Dois anos depois, Carol deu o golpe de estado, voltando, pitoresca e dramaticamente, a Bucarest por via aérea. O seu partido colocou-o novamente no trono, arrebatando a corôa ao menino que foi relegado à situação de principe herdeiro.

A princeza Helena tem a simpatia de todo mundo e atualmente os fascistas da Rumânia são conduzidos por homens que se intitulam "Cavalheiros de Helena", defendendo-lhe a causa.

*

É uma coisa problemática a continuidade do real "eterno triângulo" da Rumânia. Mme. Lupescu - cujo nome traduzido quer dizer Lobo - vive reclusa, guardada, de residência em residência, passando a maior parte do tempo em companhia do seu real amante na Ilha das Serpentes - o misterioso posto militar, na embocadura do Danúbio, que se diz ser infestado por serpentes venenosas...

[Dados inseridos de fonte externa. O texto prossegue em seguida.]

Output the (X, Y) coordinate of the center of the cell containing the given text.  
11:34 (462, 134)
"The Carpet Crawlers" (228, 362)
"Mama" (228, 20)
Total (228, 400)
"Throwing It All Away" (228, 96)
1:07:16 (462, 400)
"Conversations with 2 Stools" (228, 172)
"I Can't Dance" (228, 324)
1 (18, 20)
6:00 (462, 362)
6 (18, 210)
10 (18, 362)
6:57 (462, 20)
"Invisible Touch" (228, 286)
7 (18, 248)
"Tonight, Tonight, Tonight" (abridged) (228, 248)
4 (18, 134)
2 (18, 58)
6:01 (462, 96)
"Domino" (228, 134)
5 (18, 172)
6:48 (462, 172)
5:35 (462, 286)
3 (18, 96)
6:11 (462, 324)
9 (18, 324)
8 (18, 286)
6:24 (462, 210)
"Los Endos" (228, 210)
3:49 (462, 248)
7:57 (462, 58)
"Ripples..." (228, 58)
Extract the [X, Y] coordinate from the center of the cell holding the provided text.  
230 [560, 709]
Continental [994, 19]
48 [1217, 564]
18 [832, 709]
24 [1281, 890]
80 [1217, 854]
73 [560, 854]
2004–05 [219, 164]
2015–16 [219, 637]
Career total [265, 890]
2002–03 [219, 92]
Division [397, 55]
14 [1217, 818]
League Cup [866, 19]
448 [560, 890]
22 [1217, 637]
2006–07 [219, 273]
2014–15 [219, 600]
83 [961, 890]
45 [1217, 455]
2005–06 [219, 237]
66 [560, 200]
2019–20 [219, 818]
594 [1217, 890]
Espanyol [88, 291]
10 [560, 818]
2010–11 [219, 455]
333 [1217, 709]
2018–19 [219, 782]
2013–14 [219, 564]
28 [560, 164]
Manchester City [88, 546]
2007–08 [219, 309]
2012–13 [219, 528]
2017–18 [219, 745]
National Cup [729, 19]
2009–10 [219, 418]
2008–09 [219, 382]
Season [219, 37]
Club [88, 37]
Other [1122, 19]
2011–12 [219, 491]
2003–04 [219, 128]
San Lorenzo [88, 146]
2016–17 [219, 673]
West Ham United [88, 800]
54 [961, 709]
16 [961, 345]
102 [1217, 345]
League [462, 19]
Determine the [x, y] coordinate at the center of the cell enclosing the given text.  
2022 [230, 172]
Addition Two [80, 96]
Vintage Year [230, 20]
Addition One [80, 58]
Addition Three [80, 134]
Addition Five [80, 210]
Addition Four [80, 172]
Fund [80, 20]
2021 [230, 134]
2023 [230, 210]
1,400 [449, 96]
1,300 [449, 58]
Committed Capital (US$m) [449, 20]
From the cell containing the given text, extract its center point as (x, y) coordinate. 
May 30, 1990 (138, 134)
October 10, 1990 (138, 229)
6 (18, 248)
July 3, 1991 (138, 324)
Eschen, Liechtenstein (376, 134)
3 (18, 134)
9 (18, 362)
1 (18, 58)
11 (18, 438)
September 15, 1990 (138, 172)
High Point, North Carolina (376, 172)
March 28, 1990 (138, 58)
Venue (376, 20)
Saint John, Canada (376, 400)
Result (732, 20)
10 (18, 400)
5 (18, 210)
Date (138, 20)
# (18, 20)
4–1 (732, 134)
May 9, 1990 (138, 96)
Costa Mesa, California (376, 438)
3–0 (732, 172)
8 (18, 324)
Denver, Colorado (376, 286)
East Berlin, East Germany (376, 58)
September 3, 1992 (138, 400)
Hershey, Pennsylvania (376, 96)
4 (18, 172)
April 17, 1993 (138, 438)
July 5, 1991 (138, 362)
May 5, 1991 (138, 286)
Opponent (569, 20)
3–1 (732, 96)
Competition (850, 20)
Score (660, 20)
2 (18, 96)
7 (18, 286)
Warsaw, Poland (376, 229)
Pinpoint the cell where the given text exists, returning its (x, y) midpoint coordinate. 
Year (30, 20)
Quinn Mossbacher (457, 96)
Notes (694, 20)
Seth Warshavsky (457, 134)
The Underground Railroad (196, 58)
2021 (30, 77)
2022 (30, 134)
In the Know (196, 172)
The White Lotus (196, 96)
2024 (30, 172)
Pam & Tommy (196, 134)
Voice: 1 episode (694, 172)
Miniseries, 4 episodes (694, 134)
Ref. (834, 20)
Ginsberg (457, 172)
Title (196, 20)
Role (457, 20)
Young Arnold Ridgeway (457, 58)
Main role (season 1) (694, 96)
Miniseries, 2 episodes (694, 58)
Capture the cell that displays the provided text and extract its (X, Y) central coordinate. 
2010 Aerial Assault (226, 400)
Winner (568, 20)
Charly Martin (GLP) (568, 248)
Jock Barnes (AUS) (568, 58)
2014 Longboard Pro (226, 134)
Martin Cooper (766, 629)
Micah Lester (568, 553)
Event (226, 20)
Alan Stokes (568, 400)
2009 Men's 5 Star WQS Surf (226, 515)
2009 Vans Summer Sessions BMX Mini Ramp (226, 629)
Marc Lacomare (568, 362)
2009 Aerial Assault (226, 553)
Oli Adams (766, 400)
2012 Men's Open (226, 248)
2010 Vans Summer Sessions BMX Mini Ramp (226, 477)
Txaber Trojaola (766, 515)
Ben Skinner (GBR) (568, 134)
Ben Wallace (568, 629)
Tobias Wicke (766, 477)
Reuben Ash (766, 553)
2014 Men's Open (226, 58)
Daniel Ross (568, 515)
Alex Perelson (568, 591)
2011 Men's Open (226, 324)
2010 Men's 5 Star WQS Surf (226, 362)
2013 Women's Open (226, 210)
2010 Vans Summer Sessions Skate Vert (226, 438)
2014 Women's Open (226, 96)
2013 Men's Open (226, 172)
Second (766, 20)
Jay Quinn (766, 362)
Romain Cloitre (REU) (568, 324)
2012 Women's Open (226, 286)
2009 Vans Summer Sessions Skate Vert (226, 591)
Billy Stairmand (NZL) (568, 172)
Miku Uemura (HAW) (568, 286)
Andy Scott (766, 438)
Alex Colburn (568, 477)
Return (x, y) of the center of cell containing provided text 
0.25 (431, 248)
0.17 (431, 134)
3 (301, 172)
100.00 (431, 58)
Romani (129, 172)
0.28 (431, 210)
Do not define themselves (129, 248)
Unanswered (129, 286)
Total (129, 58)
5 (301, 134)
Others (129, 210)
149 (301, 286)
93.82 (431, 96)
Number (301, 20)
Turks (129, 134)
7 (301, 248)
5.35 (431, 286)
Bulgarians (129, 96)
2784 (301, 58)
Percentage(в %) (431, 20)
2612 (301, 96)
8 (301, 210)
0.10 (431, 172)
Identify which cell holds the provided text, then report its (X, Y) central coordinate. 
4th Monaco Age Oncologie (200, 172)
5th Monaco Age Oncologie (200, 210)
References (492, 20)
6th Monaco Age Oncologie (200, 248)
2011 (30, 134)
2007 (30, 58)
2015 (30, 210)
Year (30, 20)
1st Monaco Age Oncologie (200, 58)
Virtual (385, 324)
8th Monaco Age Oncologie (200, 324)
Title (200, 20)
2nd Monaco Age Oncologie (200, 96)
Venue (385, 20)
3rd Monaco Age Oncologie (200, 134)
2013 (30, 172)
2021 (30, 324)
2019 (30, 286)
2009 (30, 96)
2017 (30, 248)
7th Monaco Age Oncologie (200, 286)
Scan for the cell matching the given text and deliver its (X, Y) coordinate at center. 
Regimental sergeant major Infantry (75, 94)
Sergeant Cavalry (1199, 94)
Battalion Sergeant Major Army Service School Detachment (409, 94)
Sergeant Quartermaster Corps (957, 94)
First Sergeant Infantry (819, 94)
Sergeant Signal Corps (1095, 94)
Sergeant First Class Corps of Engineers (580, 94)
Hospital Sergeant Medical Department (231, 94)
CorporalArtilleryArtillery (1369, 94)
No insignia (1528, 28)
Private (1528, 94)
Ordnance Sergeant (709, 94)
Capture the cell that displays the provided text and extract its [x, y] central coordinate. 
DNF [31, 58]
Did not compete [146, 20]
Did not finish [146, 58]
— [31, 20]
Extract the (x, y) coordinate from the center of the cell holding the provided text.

Dizem que os judeus rumaicos pediram a Mme. Lupescu para deixar o país, porque a presença dela trás a sombra ameaçadora de um possivel massacre sobre eles todos. Realmente, o "Esquadrão da Morte", da poderosa Guarda de Ferro, organização antisemita da Rumânia, tomou solene compromisso de assassiná-la.

Quando o primeiro-ministro rumaico M. Ducas, foi morto, em 1933, em seguida a uma entrevista com Carol, começou um reinado de terror, e ha indicios de um novo reino do terror, a não ser que ela seja banida do país, porque a favorita do rei é profundamente odiada por seus súditos. Durante o ano de 1934, forças poderosas trabalharam no sentido do afastamento da Lupescu e da reconciliação da princeza Helena.

Aqueles que conheceram a "Pompadour" do rei Carol nos primeiros tempos desse espetacular "love-romance", quando em Paris, no Hotel Claridge e na cozinha do Boulevard Bineau, em Neully, e que tiveram ocasião de vê-la recentemente são acordes em afirmar que ela não será por muito tempo a beleza orgulhosa, cujo círculo de magnetismo afrontava acintosamente o mundo. Murmura-se que ela está se tornando silenciosa, mais tímida, e de rosto pálido. E o mundo observa e conjetura sobre o que acontecerá amanhã.